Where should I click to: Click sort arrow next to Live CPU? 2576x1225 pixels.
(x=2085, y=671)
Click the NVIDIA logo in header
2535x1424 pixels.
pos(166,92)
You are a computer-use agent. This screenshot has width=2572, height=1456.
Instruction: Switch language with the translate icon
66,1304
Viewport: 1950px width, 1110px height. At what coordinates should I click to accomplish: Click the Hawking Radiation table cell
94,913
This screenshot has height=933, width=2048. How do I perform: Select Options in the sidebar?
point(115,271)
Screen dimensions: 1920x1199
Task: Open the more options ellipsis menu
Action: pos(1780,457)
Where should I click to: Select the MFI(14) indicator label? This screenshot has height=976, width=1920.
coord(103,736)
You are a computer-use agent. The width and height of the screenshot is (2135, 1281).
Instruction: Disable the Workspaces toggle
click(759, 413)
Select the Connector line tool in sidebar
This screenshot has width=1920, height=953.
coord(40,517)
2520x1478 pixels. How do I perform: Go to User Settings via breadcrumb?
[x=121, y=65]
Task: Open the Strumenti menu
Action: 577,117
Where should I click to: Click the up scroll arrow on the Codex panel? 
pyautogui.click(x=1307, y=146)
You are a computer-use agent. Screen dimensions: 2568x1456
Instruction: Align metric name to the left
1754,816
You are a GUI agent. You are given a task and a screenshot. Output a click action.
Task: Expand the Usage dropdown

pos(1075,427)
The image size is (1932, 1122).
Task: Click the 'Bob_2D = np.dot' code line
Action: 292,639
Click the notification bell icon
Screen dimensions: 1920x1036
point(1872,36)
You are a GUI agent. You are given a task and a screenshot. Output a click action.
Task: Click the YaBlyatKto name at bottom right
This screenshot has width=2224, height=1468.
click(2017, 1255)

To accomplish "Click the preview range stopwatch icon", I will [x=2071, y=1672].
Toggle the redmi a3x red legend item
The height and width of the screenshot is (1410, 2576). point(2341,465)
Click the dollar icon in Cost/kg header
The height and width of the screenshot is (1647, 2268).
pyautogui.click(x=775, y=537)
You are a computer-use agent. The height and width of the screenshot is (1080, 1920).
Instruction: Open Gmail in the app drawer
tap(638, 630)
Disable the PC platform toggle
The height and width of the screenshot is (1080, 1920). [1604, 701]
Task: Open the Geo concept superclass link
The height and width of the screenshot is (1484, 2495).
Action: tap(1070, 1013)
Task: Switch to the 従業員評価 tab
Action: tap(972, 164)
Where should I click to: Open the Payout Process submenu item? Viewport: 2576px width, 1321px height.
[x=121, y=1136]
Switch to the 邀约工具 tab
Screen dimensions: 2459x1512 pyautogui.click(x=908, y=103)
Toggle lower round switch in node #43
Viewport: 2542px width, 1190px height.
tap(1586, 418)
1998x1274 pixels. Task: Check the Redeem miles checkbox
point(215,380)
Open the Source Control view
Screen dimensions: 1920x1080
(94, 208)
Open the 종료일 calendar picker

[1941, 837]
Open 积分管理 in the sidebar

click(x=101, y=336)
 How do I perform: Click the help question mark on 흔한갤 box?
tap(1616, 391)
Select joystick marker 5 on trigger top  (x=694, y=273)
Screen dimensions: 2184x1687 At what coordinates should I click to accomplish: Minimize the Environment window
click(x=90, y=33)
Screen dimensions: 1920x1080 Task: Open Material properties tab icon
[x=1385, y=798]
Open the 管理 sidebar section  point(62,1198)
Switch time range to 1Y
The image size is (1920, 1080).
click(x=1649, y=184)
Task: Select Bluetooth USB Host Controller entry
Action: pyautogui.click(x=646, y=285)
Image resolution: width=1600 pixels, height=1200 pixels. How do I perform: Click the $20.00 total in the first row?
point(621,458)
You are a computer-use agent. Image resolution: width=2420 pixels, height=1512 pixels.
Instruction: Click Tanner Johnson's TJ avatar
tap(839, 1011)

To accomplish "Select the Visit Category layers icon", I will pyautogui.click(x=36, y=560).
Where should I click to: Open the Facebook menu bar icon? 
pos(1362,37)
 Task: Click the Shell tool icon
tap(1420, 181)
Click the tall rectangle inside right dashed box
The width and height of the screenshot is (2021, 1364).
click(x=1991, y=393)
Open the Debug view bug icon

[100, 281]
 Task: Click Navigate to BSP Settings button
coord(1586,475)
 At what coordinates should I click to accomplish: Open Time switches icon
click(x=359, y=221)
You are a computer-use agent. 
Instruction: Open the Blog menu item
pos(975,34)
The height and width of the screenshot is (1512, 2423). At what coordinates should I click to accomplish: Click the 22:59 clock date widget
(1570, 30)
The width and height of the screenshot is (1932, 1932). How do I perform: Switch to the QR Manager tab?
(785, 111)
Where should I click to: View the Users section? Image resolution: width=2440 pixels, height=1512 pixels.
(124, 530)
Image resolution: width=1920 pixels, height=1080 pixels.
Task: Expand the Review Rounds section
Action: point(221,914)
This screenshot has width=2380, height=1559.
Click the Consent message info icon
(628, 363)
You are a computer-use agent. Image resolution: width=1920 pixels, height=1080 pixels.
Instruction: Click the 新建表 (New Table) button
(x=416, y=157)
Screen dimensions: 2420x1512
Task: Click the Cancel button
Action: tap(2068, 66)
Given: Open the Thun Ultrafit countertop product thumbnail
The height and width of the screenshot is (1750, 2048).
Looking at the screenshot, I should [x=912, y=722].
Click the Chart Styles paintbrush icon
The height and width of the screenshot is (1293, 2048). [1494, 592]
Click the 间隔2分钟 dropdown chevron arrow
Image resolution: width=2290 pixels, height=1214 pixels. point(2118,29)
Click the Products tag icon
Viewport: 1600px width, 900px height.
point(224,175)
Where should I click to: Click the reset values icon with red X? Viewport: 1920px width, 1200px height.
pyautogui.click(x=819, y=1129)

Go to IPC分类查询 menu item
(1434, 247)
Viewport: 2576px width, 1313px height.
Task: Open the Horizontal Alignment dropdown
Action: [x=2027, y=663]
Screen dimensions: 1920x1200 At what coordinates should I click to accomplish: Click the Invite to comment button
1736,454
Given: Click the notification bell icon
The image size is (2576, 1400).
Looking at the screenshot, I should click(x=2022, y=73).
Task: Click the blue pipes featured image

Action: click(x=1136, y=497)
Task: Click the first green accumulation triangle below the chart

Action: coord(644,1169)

### Exercise details
Reproduce the material while keeping each line exactly as it was written.

### Your solution
Where should I click to: Click sort arrow next to Live CPU? 2576x1225 pixels.
(x=2085, y=671)
Click the NVIDIA logo in header
2535x1424 pixels.
pos(166,92)
You are a computer-use agent. This screenshot has width=2572, height=1456.
Instruction: Switch language with the translate icon
66,1304
Viewport: 1950px width, 1110px height. At what coordinates should I click to accomplish: Click the Hawking Radiation table cell
94,913
This screenshot has height=933, width=2048. How do I perform: Select Options in the sidebar?
point(115,271)
Screen dimensions: 1920x1199
Task: Open the more options ellipsis menu
Action: pos(1780,457)
Where should I click to: Select the MFI(14) indicator label? This screenshot has height=976, width=1920.
coord(103,736)
You are a computer-use agent. The width and height of the screenshot is (2135, 1281).
Instruction: Disable the Workspaces toggle
click(759, 413)
Select the Connector line tool in sidebar
This screenshot has width=1920, height=953.
coord(40,517)
2520x1478 pixels. How do I perform: Go to User Settings via breadcrumb?
[x=121, y=65]
Task: Open the Strumenti menu
Action: 577,117
Where should I click to: Click the up scroll arrow on the Codex panel? 
pyautogui.click(x=1307, y=146)
You are a computer-use agent. Screen dimensions: 2568x1456
Instruction: Align metric name to the left
1754,816
You are a GUI agent. You are given a task and a screenshot. Output a click action.
Task: Expand the Usage dropdown

pos(1075,427)
The image size is (1932, 1122).
Task: Click the 'Bob_2D = np.dot' code line
Action: 292,639
Click the notification bell icon
Screen dimensions: 1920x1036
point(1872,36)
You are a GUI agent. You are given a task and a screenshot. Output a click action.
Task: Click the YaBlyatKto name at bottom right
This screenshot has width=2224, height=1468.
click(2017, 1255)

To accomplish "Click the preview range stopwatch icon", I will [x=2071, y=1672].
Toggle the redmi a3x red legend item
The height and width of the screenshot is (1410, 2576). point(2341,465)
Click the dollar icon in Cost/kg header
The height and width of the screenshot is (1647, 2268).
pyautogui.click(x=775, y=537)
You are a computer-use agent. The height and width of the screenshot is (1080, 1920).
Instruction: Open Gmail in the app drawer
tap(638, 630)
Disable the PC platform toggle
The height and width of the screenshot is (1080, 1920). [1604, 701]
Task: Open the Geo concept superclass link
The height and width of the screenshot is (1484, 2495).
Action: tap(1070, 1013)
Task: Switch to the 従業員評価 tab
Action: tap(972, 164)
Where should I click to: Open the Payout Process submenu item? Viewport: 2576px width, 1321px height.
[x=121, y=1136]
Switch to the 邀约工具 tab
Screen dimensions: 2459x1512 pyautogui.click(x=908, y=103)
Toggle lower round switch in node #43
Viewport: 2542px width, 1190px height.
tap(1586, 418)
1998x1274 pixels. Task: Check the Redeem miles checkbox
point(215,380)
Open the Source Control view
Screen dimensions: 1920x1080
(94, 208)
Open the 종료일 calendar picker

[1941, 837]
Open 积分管理 in the sidebar

click(x=101, y=336)
 How do I perform: Click the help question mark on 흔한갤 box?
tap(1616, 391)
Select joystick marker 5 on trigger top  (x=694, y=273)
Screen dimensions: 2184x1687 At what coordinates should I click to accomplish: Minimize the Environment window
click(x=90, y=33)
Screen dimensions: 1920x1080 Task: Open Material properties tab icon
[x=1385, y=798]
Open the 管理 sidebar section  point(62,1198)
Switch time range to 1Y
The image size is (1920, 1080).
click(x=1649, y=184)
Task: Select Bluetooth USB Host Controller entry
Action: pyautogui.click(x=646, y=285)
Image resolution: width=1600 pixels, height=1200 pixels. How do I perform: Click the $20.00 total in the first row?
point(621,458)
You are a computer-use agent. Image resolution: width=2420 pixels, height=1512 pixels.
Instruction: Click Tanner Johnson's TJ avatar
tap(839, 1011)

To accomplish "Select the Visit Category layers icon", I will pyautogui.click(x=36, y=560).
Where should I click to: Open the Facebook menu bar icon? 
pos(1362,37)
 Task: Click the Shell tool icon
tap(1420, 181)
Click the tall rectangle inside right dashed box
The width and height of the screenshot is (2021, 1364).
click(x=1991, y=393)
Open the Debug view bug icon

[100, 281]
 Task: Click Navigate to BSP Settings button
coord(1586,475)
 At what coordinates should I click to accomplish: Open Time switches icon
click(x=359, y=221)
You are a computer-use agent. 
Instruction: Open the Blog menu item
pos(975,34)
The height and width of the screenshot is (1512, 2423). At what coordinates should I click to accomplish: Click the 22:59 clock date widget
(1570, 30)
The width and height of the screenshot is (1932, 1932). How do I perform: Switch to the QR Manager tab?
(785, 111)
Where should I click to: View the Users section? Image resolution: width=2440 pixels, height=1512 pixels.
(124, 530)
Image resolution: width=1920 pixels, height=1080 pixels.
Task: Expand the Review Rounds section
Action: point(221,914)
This screenshot has width=2380, height=1559.
Click the Consent message info icon
(628, 363)
You are a computer-use agent. Image resolution: width=1920 pixels, height=1080 pixels.
Instruction: Click the 新建表 (New Table) button
(x=416, y=157)
Screen dimensions: 2420x1512
Task: Click the Cancel button
Action: tap(2068, 66)
Given: Open the Thun Ultrafit countertop product thumbnail
The height and width of the screenshot is (1750, 2048).
Looking at the screenshot, I should [x=912, y=722].
Click the Chart Styles paintbrush icon
The height and width of the screenshot is (1293, 2048). [1494, 592]
Click the 间隔2分钟 dropdown chevron arrow
Image resolution: width=2290 pixels, height=1214 pixels. point(2118,29)
Click the Products tag icon
Viewport: 1600px width, 900px height.
point(224,175)
Where should I click to: Click the reset values icon with red X? Viewport: 1920px width, 1200px height.
pyautogui.click(x=819, y=1129)

Go to IPC分类查询 menu item
(1434, 247)
Viewport: 2576px width, 1313px height.
Task: Open the Horizontal Alignment dropdown
Action: [x=2027, y=663]
Screen dimensions: 1920x1200 At what coordinates should I click to accomplish: Click the Invite to comment button
1736,454
Given: Click the notification bell icon
The image size is (2576, 1400).
Looking at the screenshot, I should click(x=2022, y=73).
Task: Click the blue pipes featured image

Action: click(x=1136, y=497)
Task: Click the first green accumulation triangle below the chart

Action: coord(644,1169)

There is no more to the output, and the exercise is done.